----- SUPPLIED MATERIAL -----

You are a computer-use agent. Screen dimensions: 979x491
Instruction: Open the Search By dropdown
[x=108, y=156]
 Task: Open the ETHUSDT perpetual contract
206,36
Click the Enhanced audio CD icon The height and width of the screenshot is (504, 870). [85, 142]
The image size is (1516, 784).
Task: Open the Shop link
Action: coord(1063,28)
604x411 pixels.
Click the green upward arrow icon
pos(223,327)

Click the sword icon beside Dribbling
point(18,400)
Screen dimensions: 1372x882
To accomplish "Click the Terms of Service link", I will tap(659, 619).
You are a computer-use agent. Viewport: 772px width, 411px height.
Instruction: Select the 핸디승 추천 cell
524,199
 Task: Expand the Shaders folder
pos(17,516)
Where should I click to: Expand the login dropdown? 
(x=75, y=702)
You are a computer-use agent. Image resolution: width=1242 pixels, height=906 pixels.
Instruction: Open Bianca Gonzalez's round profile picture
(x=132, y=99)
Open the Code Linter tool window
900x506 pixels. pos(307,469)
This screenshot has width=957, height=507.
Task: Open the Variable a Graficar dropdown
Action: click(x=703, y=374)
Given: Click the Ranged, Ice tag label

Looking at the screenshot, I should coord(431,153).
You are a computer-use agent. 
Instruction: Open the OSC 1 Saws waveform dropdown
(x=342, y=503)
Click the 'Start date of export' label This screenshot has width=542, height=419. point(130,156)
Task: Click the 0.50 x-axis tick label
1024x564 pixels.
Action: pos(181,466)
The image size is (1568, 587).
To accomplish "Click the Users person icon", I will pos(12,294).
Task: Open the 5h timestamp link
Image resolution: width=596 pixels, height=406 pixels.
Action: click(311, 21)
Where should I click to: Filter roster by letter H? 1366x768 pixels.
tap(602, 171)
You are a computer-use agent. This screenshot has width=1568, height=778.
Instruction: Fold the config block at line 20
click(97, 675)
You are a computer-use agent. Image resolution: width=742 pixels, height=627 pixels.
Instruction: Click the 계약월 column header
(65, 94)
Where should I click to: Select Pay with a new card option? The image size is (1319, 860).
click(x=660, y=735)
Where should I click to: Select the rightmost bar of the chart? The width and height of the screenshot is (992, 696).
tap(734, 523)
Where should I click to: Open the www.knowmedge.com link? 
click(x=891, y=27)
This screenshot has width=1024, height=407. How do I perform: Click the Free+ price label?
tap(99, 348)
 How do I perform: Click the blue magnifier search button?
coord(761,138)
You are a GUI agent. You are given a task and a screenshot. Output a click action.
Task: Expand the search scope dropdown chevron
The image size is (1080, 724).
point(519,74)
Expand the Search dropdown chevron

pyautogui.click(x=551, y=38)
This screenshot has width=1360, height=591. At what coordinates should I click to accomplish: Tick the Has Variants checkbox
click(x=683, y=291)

-----

Would you please repeat exactly the lines above, starting at the line with "Task: Expand the Shaders folder" and stopping at the line with "The image size is (1568, 587).", both included?

 Task: Expand the Shaders folder
pos(17,516)
Where should I click to: Expand the login dropdown? 
(x=75, y=702)
You are a computer-use agent. Image resolution: width=1242 pixels, height=906 pixels.
Instruction: Open Bianca Gonzalez's round profile picture
(x=132, y=99)
Open the Code Linter tool window
900x506 pixels. pos(307,469)
This screenshot has width=957, height=507.
Task: Open the Variable a Graficar dropdown
Action: click(x=703, y=374)
Given: Click the Ranged, Ice tag label

Looking at the screenshot, I should coord(431,153).
You are a computer-use agent. 
Instruction: Open the OSC 1 Saws waveform dropdown
(x=342, y=503)
Click the 'Start date of export' label This screenshot has width=542, height=419. point(130,156)
Task: Click the 0.50 x-axis tick label
1024x564 pixels.
Action: pos(181,466)
The image size is (1568, 587).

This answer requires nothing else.